The current transformational leadership approach would also help in improved patient care and service in regard to sleep hygiene at the paediatric hospital. This is because it promotes direct communication between leader and team members to create better understanding of strategies of the change in care to be followed and access support in overcoming problem at work to achieve the change (Andriani et al., 2018). As argued by Thibault et al (2019), lack of communication or superficial interaction between leader and followers in making change creates hindrance to accomplish the quality improvement. This is because the follower or team members lack proper guidance regarding the way to achieve the goal of change. The transformational leadership would also support improving better healthcare and enhance change because it avoids coercion which makes team members have freedom to execute changed activities with encouragement and without domination from other (Seljemo et al., 2020). However, coercive environment would limit improve patient care to be delivered through change as the staffs involved in delivering the care are intended to work under threat or forced beyond their willingness which lowers their performance in delivering enhanced care (Andriani et al., 2018).

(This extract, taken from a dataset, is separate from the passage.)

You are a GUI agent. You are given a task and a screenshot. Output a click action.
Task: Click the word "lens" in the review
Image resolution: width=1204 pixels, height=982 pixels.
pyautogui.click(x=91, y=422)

Importance of service-user involvement and co-production in care
The importance of service-user involvement and coproduction in healthcare is that it allows to create an acceptable healthcare environment (Mazzei et al., 2020). This is because service-users involvement such as in this project the children in understanding importance of sleep hygiene would make them accept the selected care without objection as they feel and recognise through evidence out of involvement in care that it is for their better health condition (Beresford, 2019). The importance of coproduction and involvement of service users is that it allows the service users to inform their key needs and act along with the nurses to decide the best specific care to be provided to them (Williams et al., 2020). Thus, service-user involvement is required in current project as it ensures greater quality clinically and personally relevant care to be provided to patient.
The transformational leadership approach is used in the QI improvement project for sleep hygiene promotion in patient in the paediatric hospital. This is because such leaders work together with the team to inspire and motivate them for making the required change in the care environment rather than overshadowing them by playing superficial role of only directing them to make the change. Moreover, the current project improves patient care and service as it implements reduced screen time and relaxation techniques to reduce insomnia and sleep disturbance in patient. This meets the NMC Code of Practise guidance that mentions care is to be provided by acting in best interest of the patients by identifying their key needs as seen in this project where screen time and insomnia are factors of sleep disturbance in children at the hospital.